Handling localhost in /etc/hosts.
Handling bybc0609 in /etc/hosts.
Handling localhost in /etc/hosts.
Getting reverse zones, this may take several minutes for a large cluster.
Completed getting reverse zones.
Updating zones.
Completed updating zones.
Restarting named
Restarting named complete
Updating DNS records, this may take several minutes for a large cluster.
Completed updating DNS records.
DNS setup is completed
2018-06-24 22:13:17,320 - DEBUG - makedns -n [Passed]
Renamed existing dhcp configuration file to  /etc/dhcp/dhcpd.conf.xcatbak

Warning: No dynamic range specified for 10.0.0.0. If hardware discovery is being used, a dynamic range is required.
2018-06-24 22:13:17,811 - DEBUG - makedhcp -n [Passed]
2018-06-24 22:13:18,746 - DEBUG - makedhcp -a [Passed]
2018-06-24 22:13:18,800 - DEBUG - systemctl start ntpd [Passed]
2018-06-24 22:13:19,353 - DEBUG - makeconservercf [Passed]
2018-06-24 22:13:19,449 - DEBUG - systemctl start conserver [Passed]

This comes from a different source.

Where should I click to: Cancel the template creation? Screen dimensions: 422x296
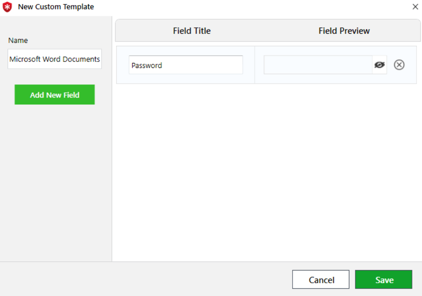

Activate Backup xCAT Management Node to be Primary Management Node

  1. Install xCAT on backup xCAT management node xcatmn2 with local disk
  2. Switch to PostgreSQL database
  3. Disable and deactivate services using xcatha.py -d on both xcatmn2 and xcatmn1
  4. Remove Virtual IP from primary xCAT Management Node xcatmn1:

    ip addr del 10.5.106.7/8 dev eth0:0
  5. Configure Virtual IP on xcatmn2
  6. Add Virtual IP into /etc/hosts file :

    10.5.106.7 xcatmn1 xcatmn1.cluster.com
  7. Connect the following xCAT directories to shared data on xcatmn2:

    /etc/xcat
    /install
    ~/.xcat
    /var/lib/pgsql
    /tftpboot
  8. Add static management node network interface IP 10.5.106.5 into PostgreSQL configuration file

    1. Add 10.5.106.5 into /var/lib/pgsql/data/pg_hba.conf:

      host    all          all        10.5.106.5/32      md5
    2. Add 10.5.106.5 into listen_addresses variable in /var/lib/pgsql/data/postgresql.conf:

      listen_addresses = 'localhost,10.5.106.7,10.5.106.70,10.5.105.5'
  9. Use xcatha.py -a to start all related services on xcatmn2
  10. Modify provision network entry mgtifname as eth0:0:

    tabedit networks
    "10_0_0_0-255_0_0_0","10.0.0.0","255.0.0.0","eth0:0","10.0.0.103",,"<xcatmaster>",,,,,,,,,,,"1500",,

Unplanned failover: primary xCAT management node is not accessible

If primary xCAT management node becomes not accessible before being deactivated and backup xCAT management node is activated, it is recommended that the primary node is disconnected from the network before being rebooted. This will ensure that when services are started on reboot, they do not interfere with the same services running on the backup xCAT management node.